According to a study by the McKinsey Global Institute, Open Data used in seven sectors of the economy could create three to five trillion dollars annually in economic value worldwide.

These numbers are staggering, and it may seem unbelievable that simply making government data “open” could create so much economic value. But let me offer you an instructive example of how it happens.

In 2009, the U.S. government launched the Open Data Initiative to publish government data and the website to distribute the data. The website now has more than 200,000 different data sets, supplied by dozens of federal agencies. This includes census information, records of deeds and titles, weather data, maps and other geospatial information, data about roads and transport, registers of businesses, environmental and agricultural data, and so much more.

Once the data was online and open, it didn’t take long before companies started accessing and using it to create new products. One of these is Zillow. Using information available from the Bureau of Labor Statistics, the Federal Housing Finance Agency, and the Census Bureau, Zillow provides a home and real estate on-line marketplace to help homeowners and home buyers find and share vital information about homes, real estate, mortgages and home improvement. It is driven by a database of more than 110 million U.S. homes. Today Zillow is worth $3 billion dollars and employs nearly 1,000 people.

The story of Zillow demonstrates the value of Open Data, but there are many other examples. When the city of London made Open Data available about its transportation system, more than 500 new mobile applications were created to capitalize on this data and provide it in an easily accessible way to consumers.

And it is not only in the West that we see this kind of innovation. Just across the border in Ghana, a company called Esoko helps farmers by repackaging data from different sources (including government agricultural data) and disseminating the information via mobile phones with call-center support in local languages.

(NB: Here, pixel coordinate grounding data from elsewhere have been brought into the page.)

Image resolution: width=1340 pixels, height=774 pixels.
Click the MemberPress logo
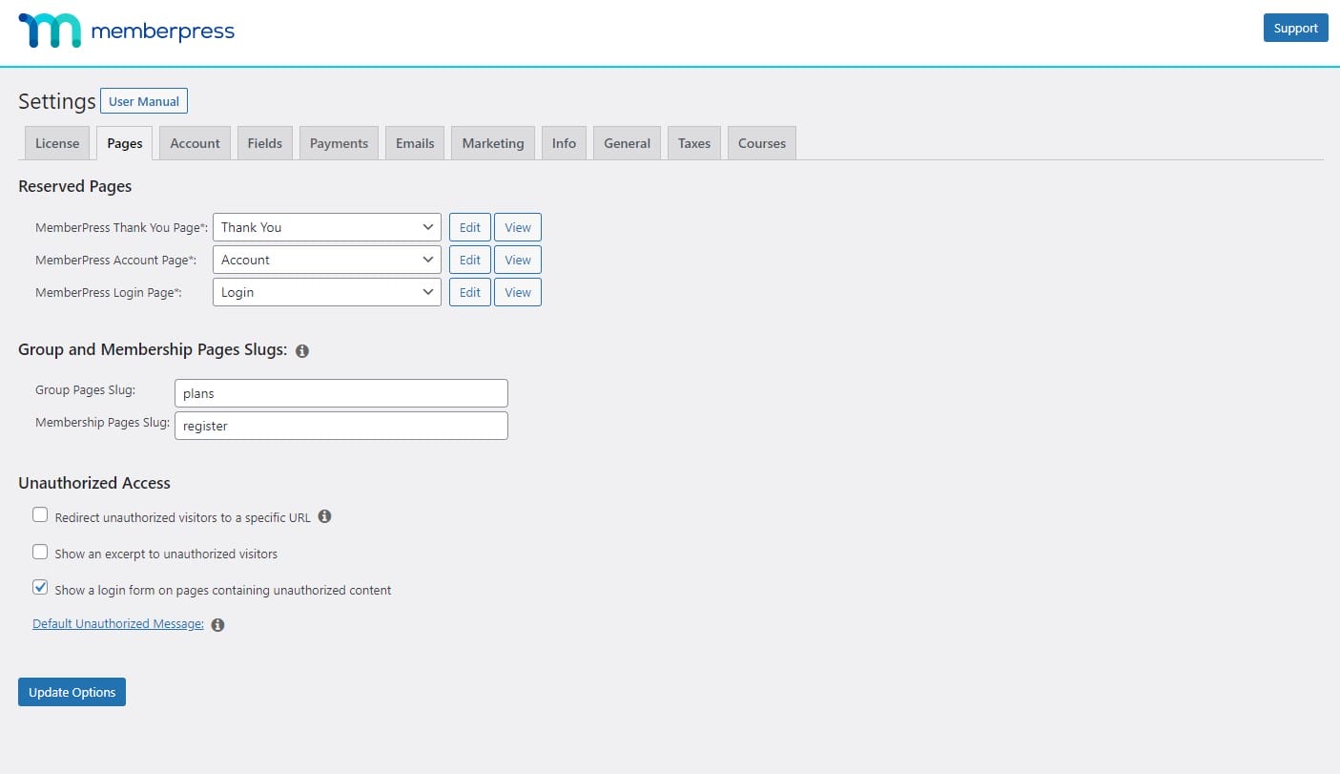126,31
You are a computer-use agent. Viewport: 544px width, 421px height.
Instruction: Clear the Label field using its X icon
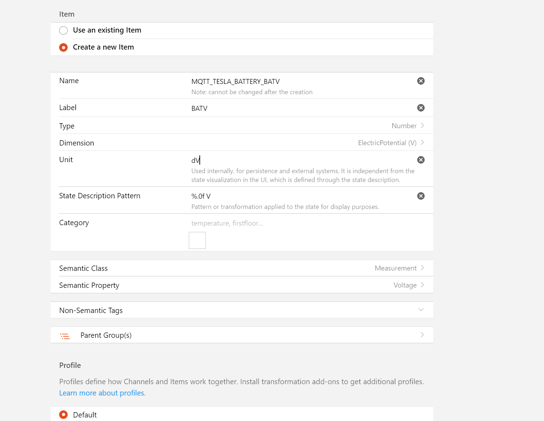click(421, 108)
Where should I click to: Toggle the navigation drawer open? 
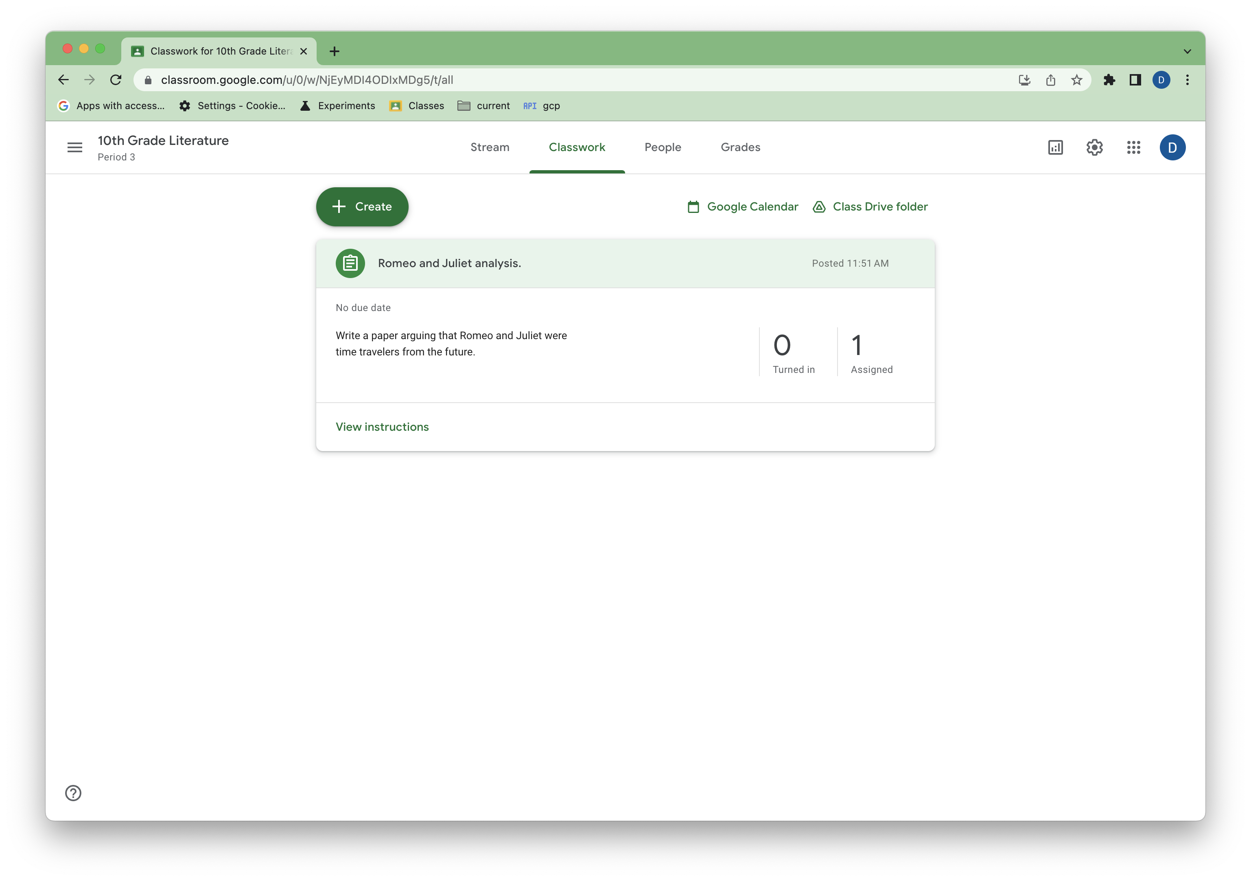pos(75,147)
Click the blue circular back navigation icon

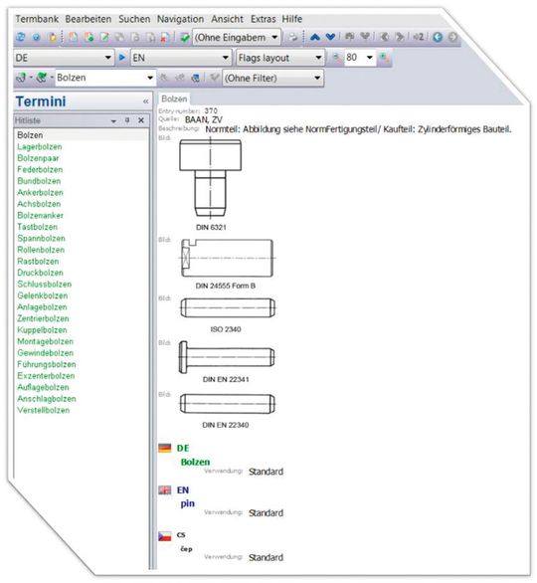tap(438, 37)
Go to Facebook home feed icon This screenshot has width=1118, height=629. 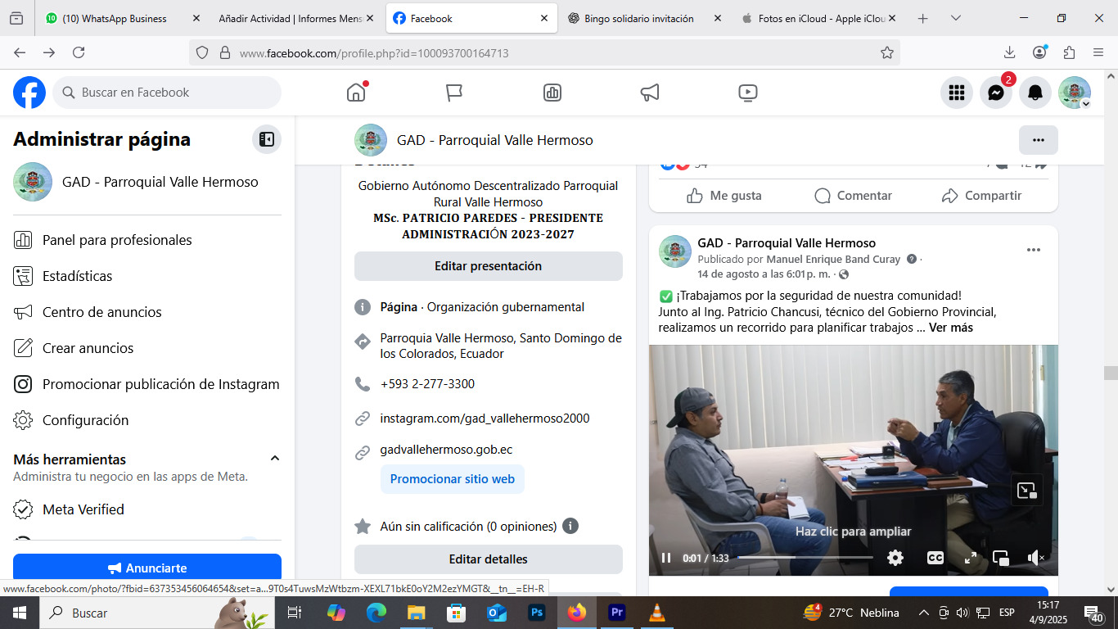tap(356, 93)
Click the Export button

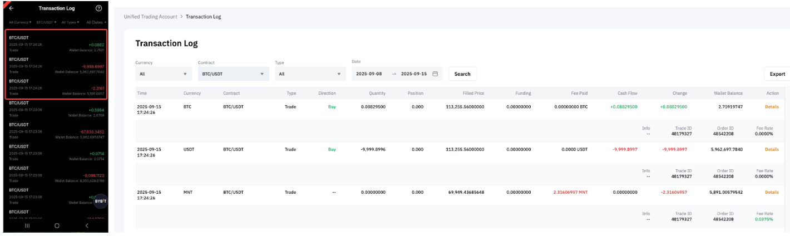click(777, 73)
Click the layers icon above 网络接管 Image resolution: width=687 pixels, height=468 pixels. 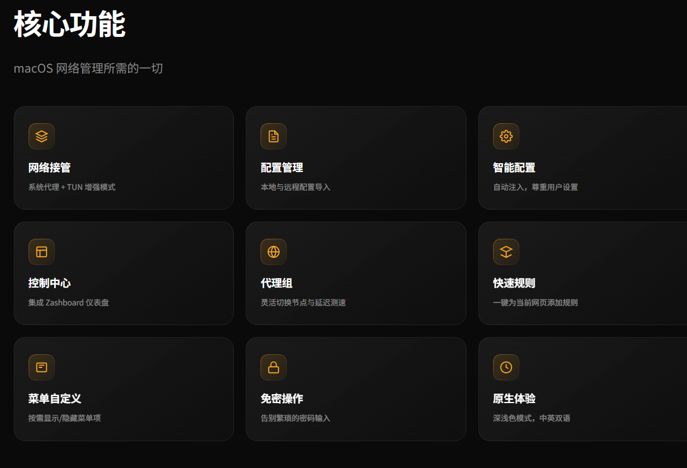(42, 136)
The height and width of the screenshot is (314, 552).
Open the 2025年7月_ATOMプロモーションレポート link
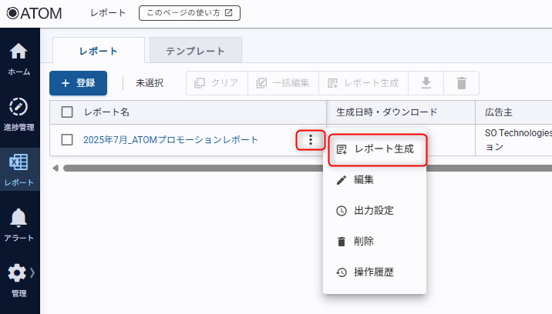click(x=170, y=139)
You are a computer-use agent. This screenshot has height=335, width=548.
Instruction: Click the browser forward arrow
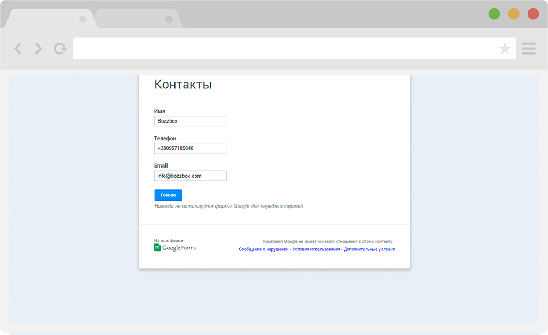click(x=37, y=49)
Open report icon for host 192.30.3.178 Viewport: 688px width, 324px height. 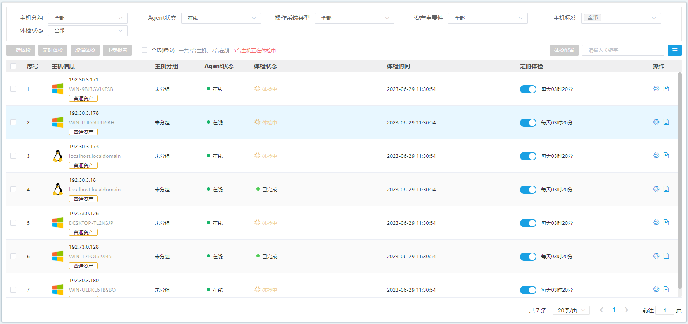pyautogui.click(x=666, y=122)
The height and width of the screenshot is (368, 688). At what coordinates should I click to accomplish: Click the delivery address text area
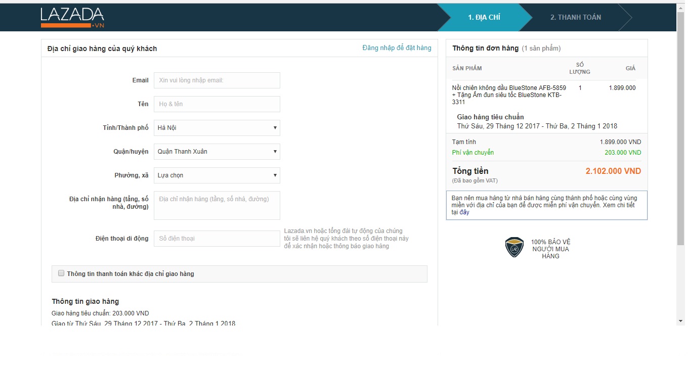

In short, Open Data represents an enormous new vector for creating economic growth. The question we must ask today is: What must Togo do to join the ranks of countries that are benefiting from the Open Data revolution?

A 2014 report by the World Bank titled “Open Data for Economic Growth” explained that to promote Open Data, government must play two key roles: supplier and catalyst.

As a supplier, the government needs to release data publicly and regularly, and steadily improve quality and access.

As a catalyst, the governments should strive to nurture an ecosystem of data users, coders, and application developers and incubate new, data-driven businesses.

I believe that in Togo, under the strong leadership of the Minister of the Digital Economy, the government is already playing these roles. And I congratulate the government of Togo for having launched the national open data portal, 

However, to truly benefit from Open Data, Togo must go further. It is in this optic, thus, that I humbly offer the following recommendations:

First, the government should invest in building Open Data skills within the whole of government, including at the regional and municipal levels. This involves investing in training and resources for the government focal points charged with collecting the data, and constant collaboration between ministries to ensure that the data is up-to-date and shareable.

Second, the government should prioritize the release of “core reference data.” Essentially, this refers to the subset of government data that is most valuable for businesses of all kinds. Typical examples of such data include maps, address databases, demographic data from the Census, data about roads and other transport links, official data about registered companies and other businesses and data about public procurement. In consultation with business, governments should identify the datasets which would comprise the “core reference data” and should then ensure that the release of this data is prioritized.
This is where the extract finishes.